The problem: Please take the records that follow and repeat exactly the lines starting with the line with "You are a GUI" and going on through the line with "A RÁDIO (1140, 22)".

Data provided:
☆ ☆ ☆

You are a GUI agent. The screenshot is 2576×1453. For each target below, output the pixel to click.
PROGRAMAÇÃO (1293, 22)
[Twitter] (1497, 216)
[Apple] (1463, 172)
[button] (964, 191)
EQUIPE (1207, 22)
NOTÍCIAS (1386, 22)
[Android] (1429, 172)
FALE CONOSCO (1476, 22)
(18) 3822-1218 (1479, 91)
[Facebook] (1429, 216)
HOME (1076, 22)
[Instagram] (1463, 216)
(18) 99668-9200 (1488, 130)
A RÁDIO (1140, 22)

☆ ☆ ☆

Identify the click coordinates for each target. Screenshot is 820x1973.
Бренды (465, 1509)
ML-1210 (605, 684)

☆ ☆ ☆

Task solution:
You are a GUI agent. The screenshot is 2576×1453. For each target below, output the pixel to click.
PROGRAMAÇÃO (1293, 22)
[Twitter] (1497, 216)
[Apple] (1463, 172)
[button] (964, 191)
EQUIPE (1207, 22)
NOTÍCIAS (1386, 22)
[Android] (1429, 172)
FALE CONOSCO (1476, 22)
(18) 3822-1218 (1479, 91)
[Facebook] (1429, 216)
HOME (1076, 22)
[Instagram] (1463, 216)
(18) 99668-9200 (1488, 130)
A RÁDIO (1140, 22)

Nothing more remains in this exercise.